We’re producing a single, global edition of the Daily Market Update this week with the Market Insights team on conference. We’ll resume our usual publication schedule next week.
Continued US exceptionalism
US economic exceptionalism, reduced Federal Reserve (Fed) easing expectations and improved polling for Donald Trump to win the US election have made for volatile trading of late. The US dollar thus secured its fourth consecutive weekly gain against the backdrop of rising bond yields and equities treading water.
The diverging macro picture has led some investors to rethink their positioning as it relates to the future policy path of the respective central banks. Markets are split on the possibility of a large 50 basis point cut from the European Central Bank (ECB) at the December meeting. In the UK, overnight indexed swaps are still hesitant to price in two full rate cuts from the Bank of England (BoE) for the remainder of 2024. And across the Atlantic, the chances of a 50-basis point cut from the Fed are slim. Markets are pricing in two 25 basis point cuts for November and December.
Across Asia, the greenback has also strengthened. The AUD/USD and NZD/USD fell to two-month lows last week. The USD/SGD and USD/CNH have both climbed to two-month highs.
In terms of the US election, three channels under which the next US administration would impact markets are: domestic policy, trade policy, and foreign policy. Protectionism would be the most obvious channel through which the dollar continues to strengthen. Then the question remains, would this spark a global risk off wave, weighing on all pro cyclical currencies or would it result in more regionalism, impacting countries that have free trade agreements with the US.

Pound outperforming euro
The British pound continues to grapple with the €1.20 handle versus the euro, buoyed by relative growth and rate differentials favouring sterling. UK-German 2-year yield spreads are at +200bps – their highest in over a year as GBP/EUR trades at a premium of 4% relative to its 5-year average rate. Could the UK Budget this week reverse the trend or drive the pair higher?
The surge in yields globally has seen the 10-year UK gilt yield rise to 16-week highs, helped by reports suggesting UK finance minister Rachel Reeves may allow more borrowing in the upcoming budget on Wednesday, which could delay BoE rate cuts.

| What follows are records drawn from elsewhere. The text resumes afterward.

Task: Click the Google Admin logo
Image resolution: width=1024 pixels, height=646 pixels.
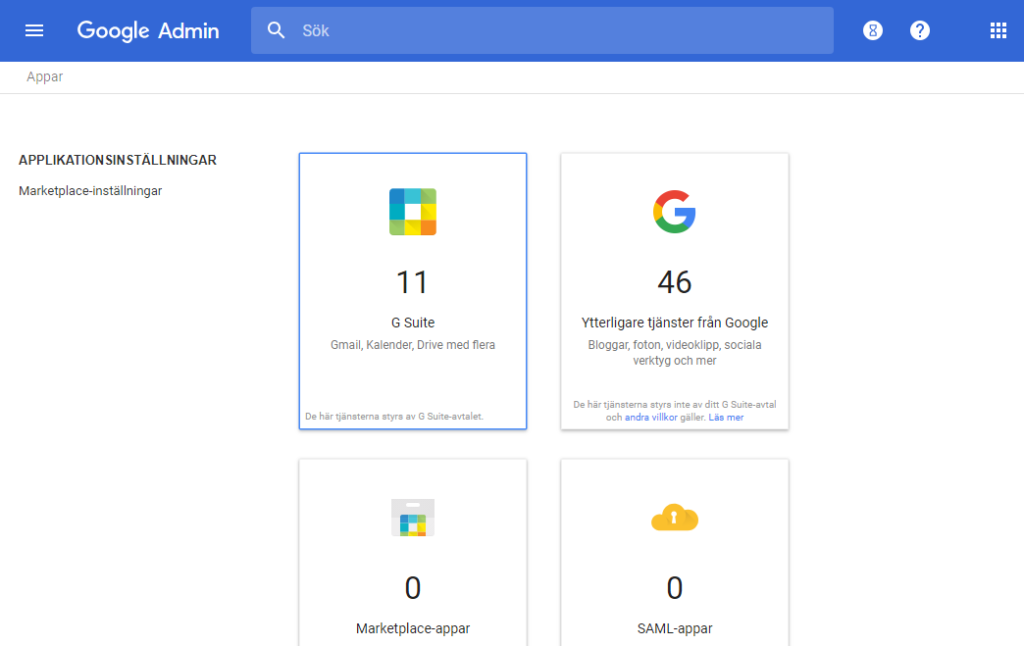Action: point(148,30)
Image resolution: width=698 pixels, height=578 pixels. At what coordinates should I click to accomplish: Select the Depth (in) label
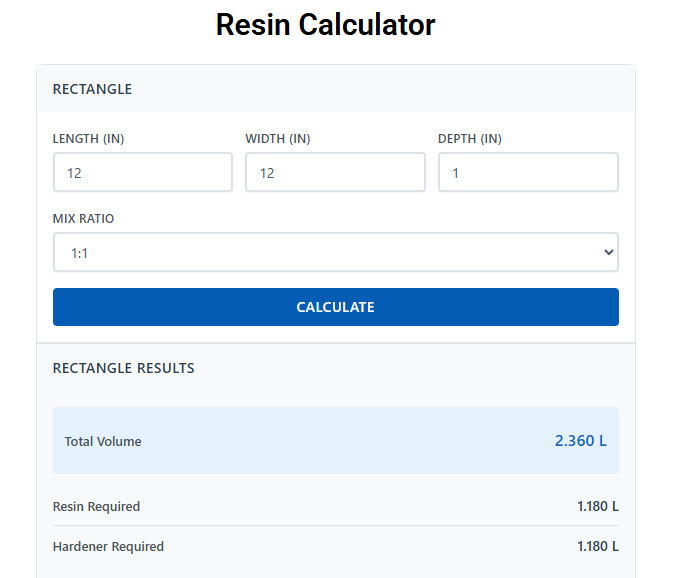coord(470,139)
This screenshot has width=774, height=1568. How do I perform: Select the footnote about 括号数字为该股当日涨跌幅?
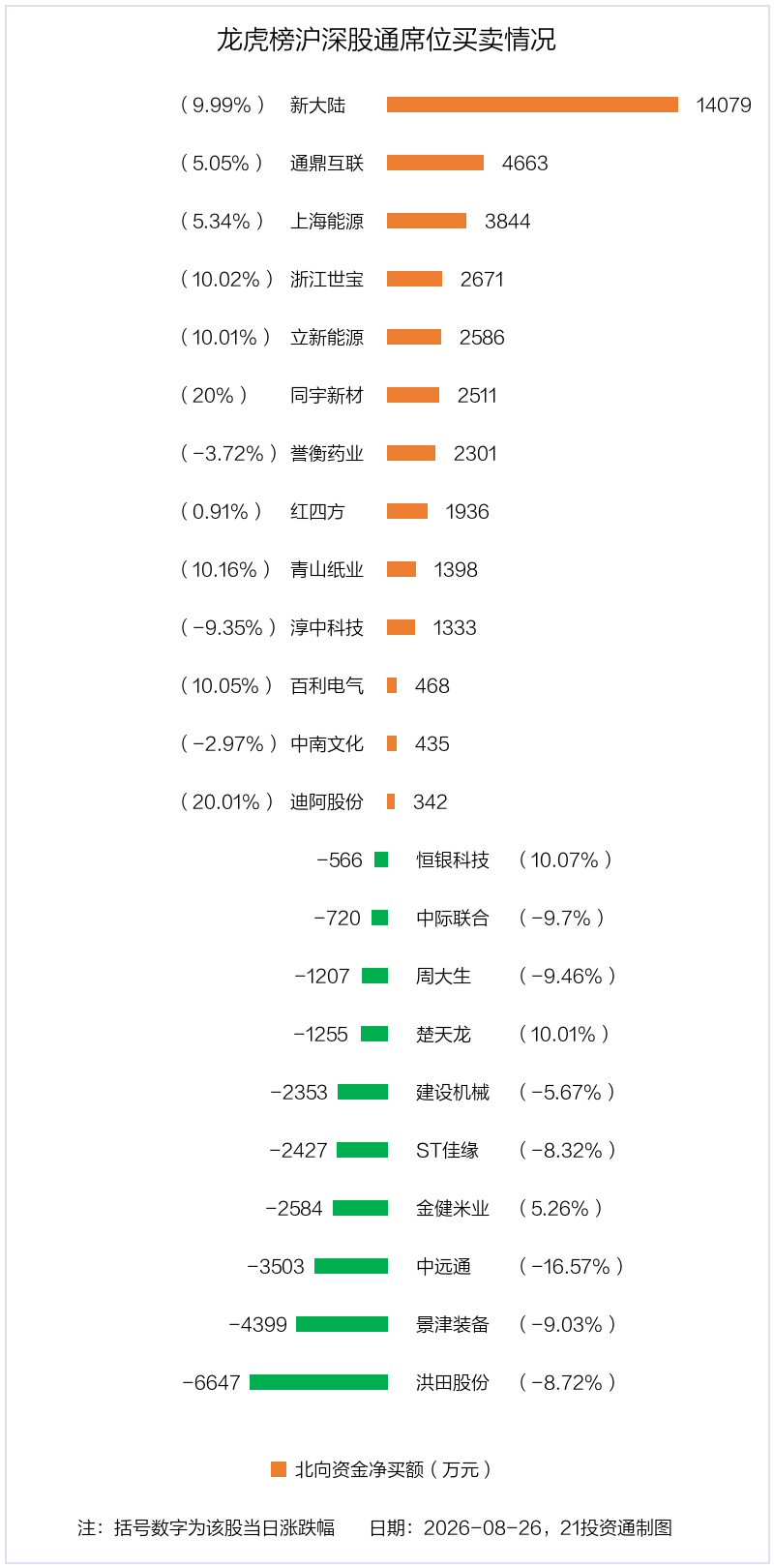206,1527
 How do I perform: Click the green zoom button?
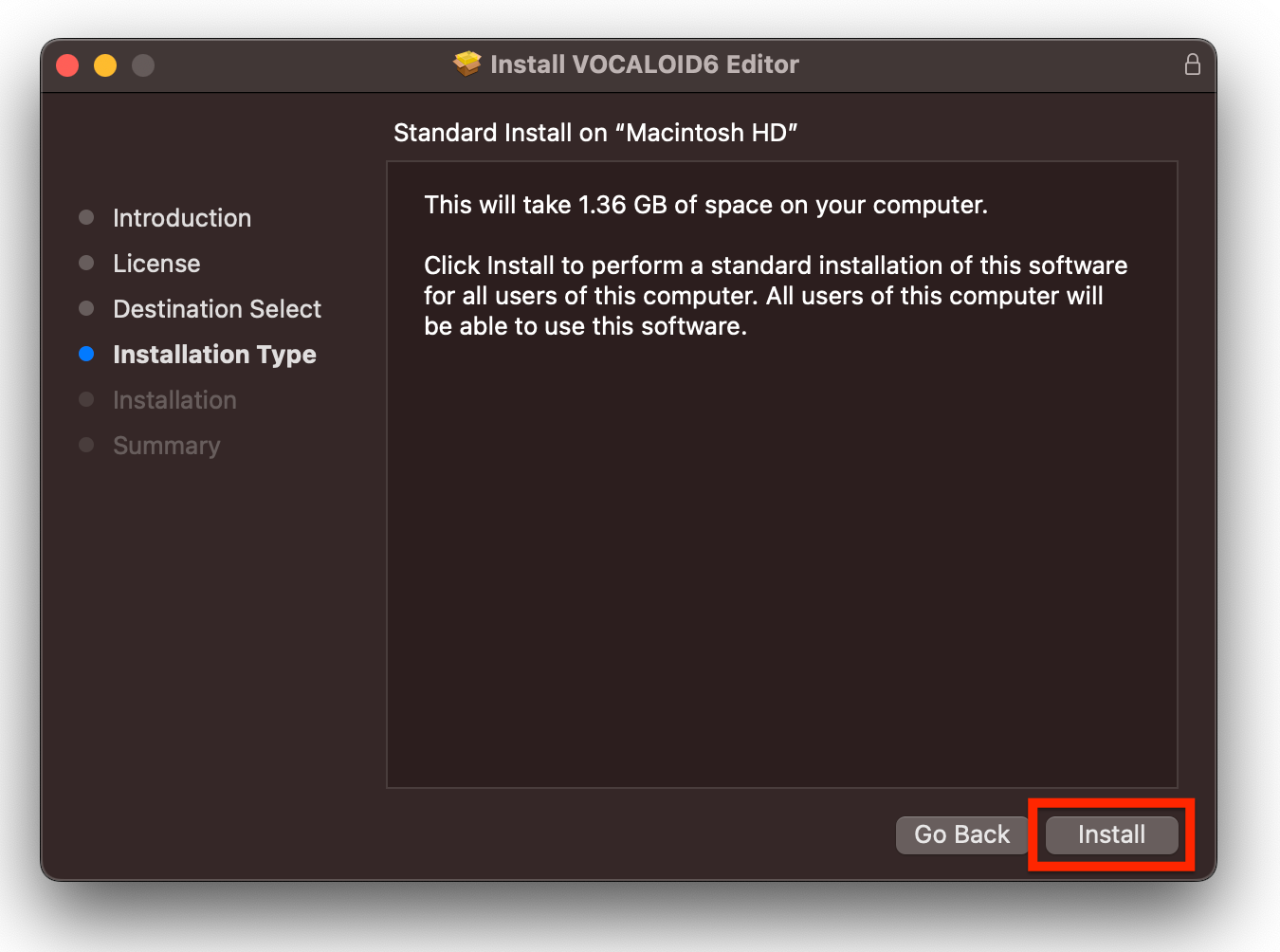pos(142,64)
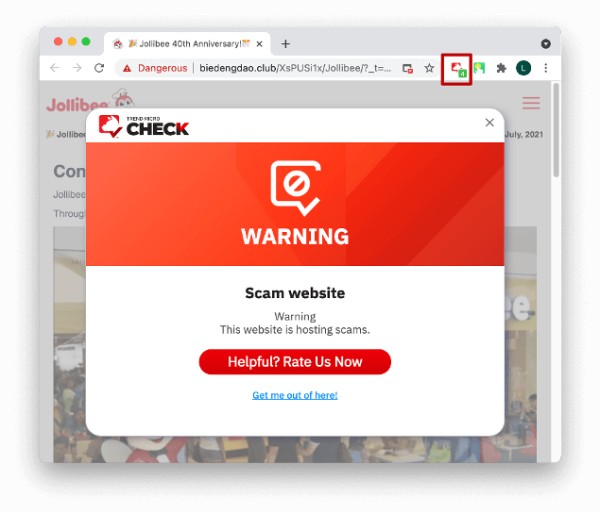Click the blocked pop-up icon in the address bar
The width and height of the screenshot is (600, 514).
pos(408,69)
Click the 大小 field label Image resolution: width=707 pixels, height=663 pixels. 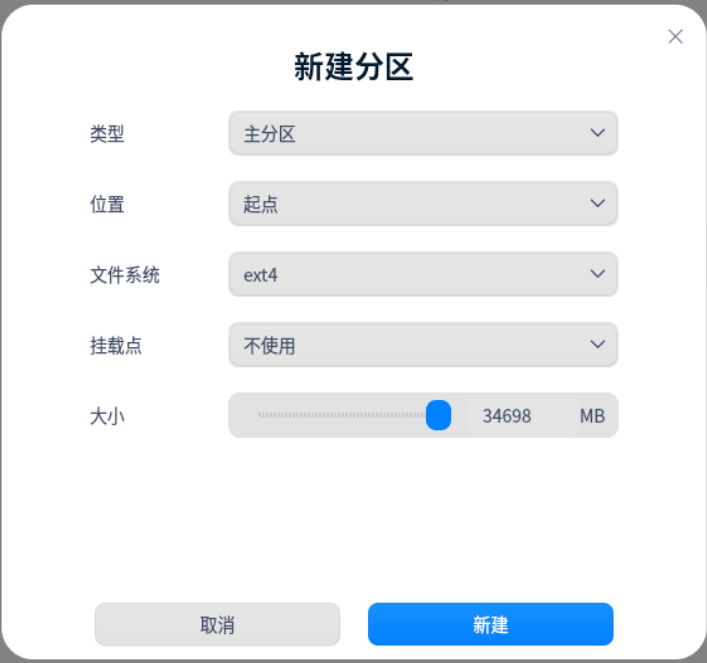pyautogui.click(x=107, y=416)
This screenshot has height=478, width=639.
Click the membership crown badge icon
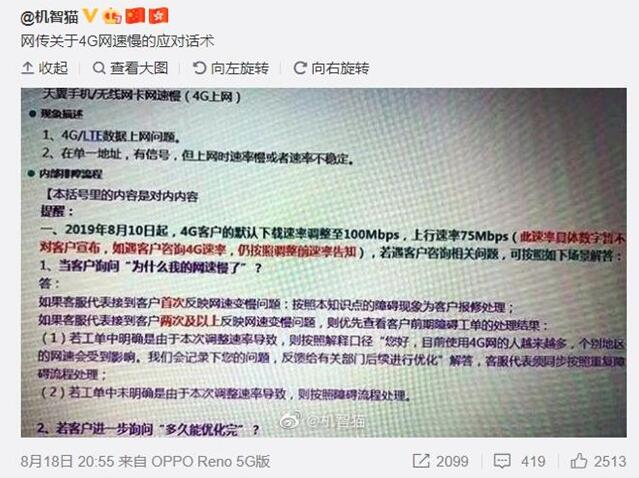(112, 17)

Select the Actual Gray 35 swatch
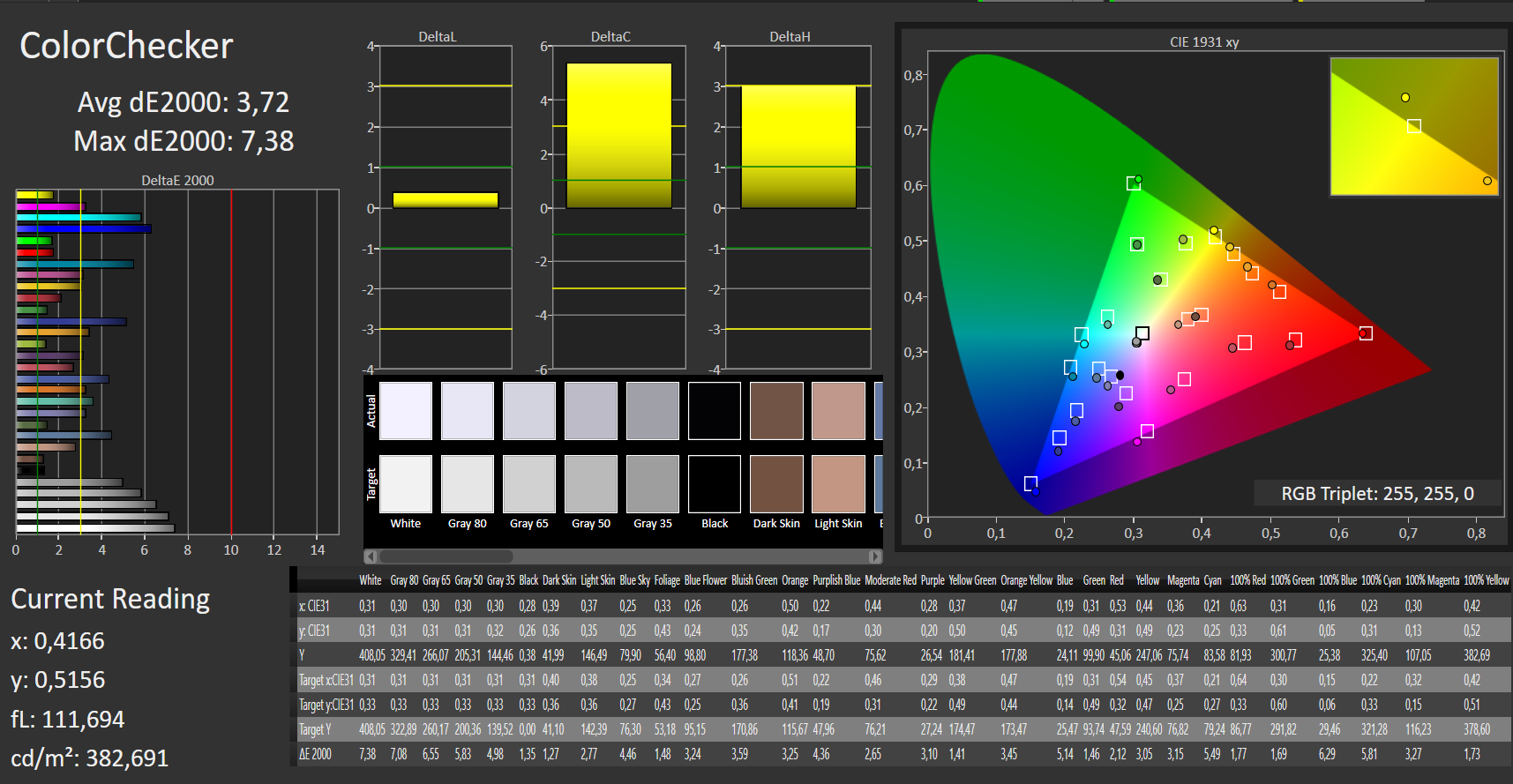(653, 411)
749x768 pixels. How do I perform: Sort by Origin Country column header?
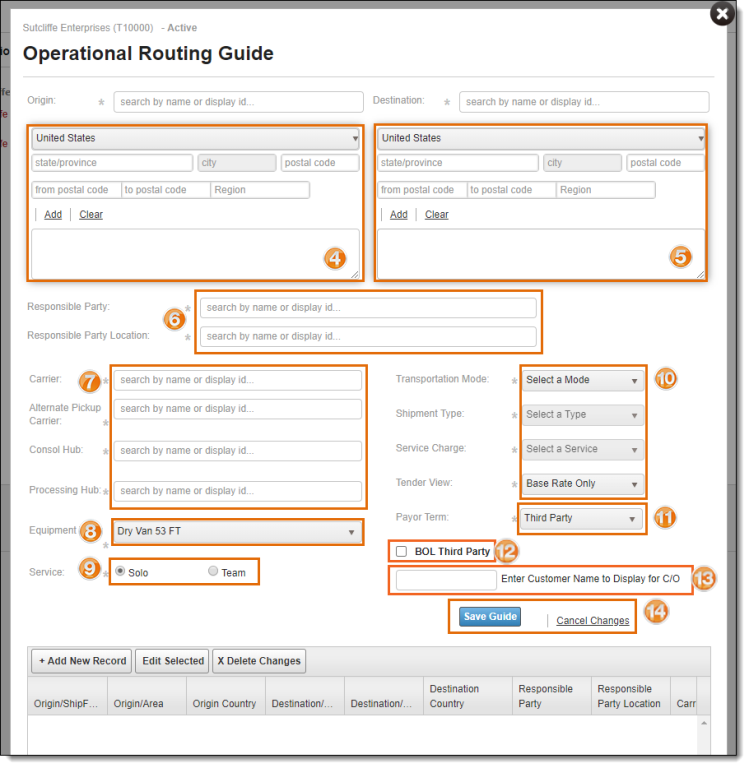pos(225,703)
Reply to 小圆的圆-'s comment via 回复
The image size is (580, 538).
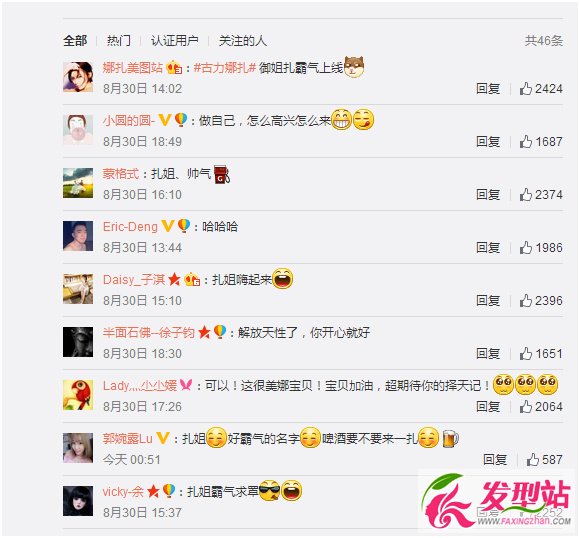488,142
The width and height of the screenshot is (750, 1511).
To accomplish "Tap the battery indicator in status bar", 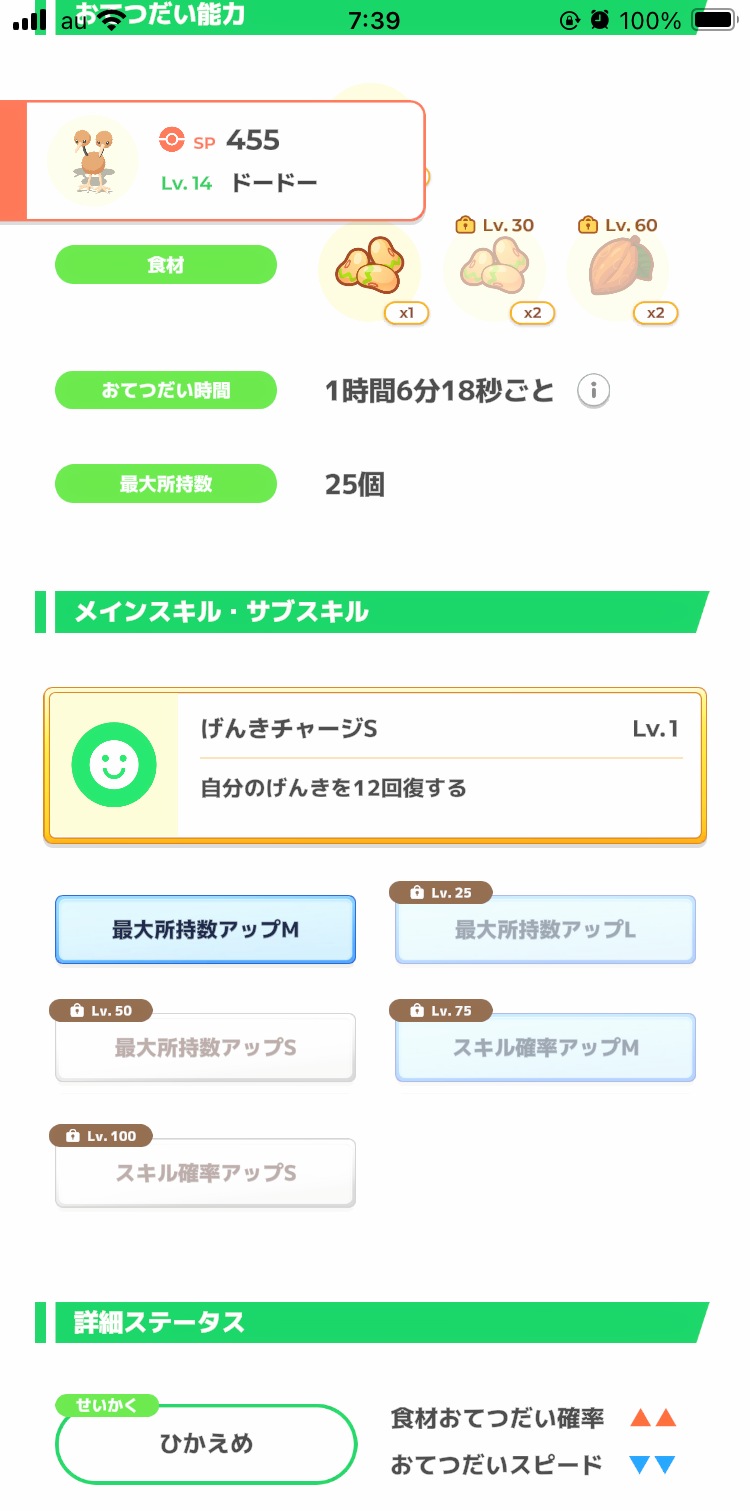I will (713, 19).
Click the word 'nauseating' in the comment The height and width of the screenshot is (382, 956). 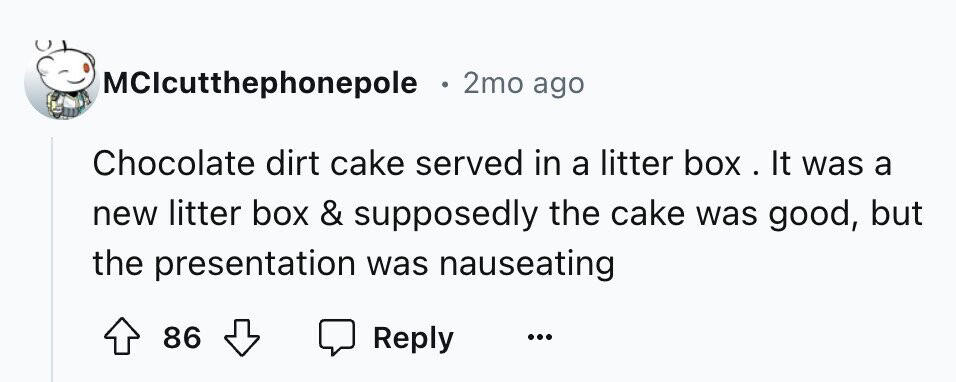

Meanwhile, German bund yields slipped after October’s PMI data showed business activity in Europe’s largest economy remains in contraction, whereas the UK remains in expansion. The weak Eurozone economic backdrop supports expectations that the ECB will “out-cut” the BoE. Moreover, inflation, namely core and services, has also been falling rapidly in the Eurozone, more so than the UK, supporting dovish ECB pricing compared to the BoE. Flash inflation estimates from Europe for September will thus be closely scrutinised this week.
All eyes are on the UK Budget as well. In terms of GDP, increased investment spending, even funded by borrowing, would likely be positive for UK growth, and could work in the pound’s favour against the euro. Versus the US dollar though, the outlook is muddied by ongoing US economic exceptionalism and the prospect of Donald Trump winning the US election. Both are bullish USD factors, which could drag GBP/USD back towards $1.29 this week.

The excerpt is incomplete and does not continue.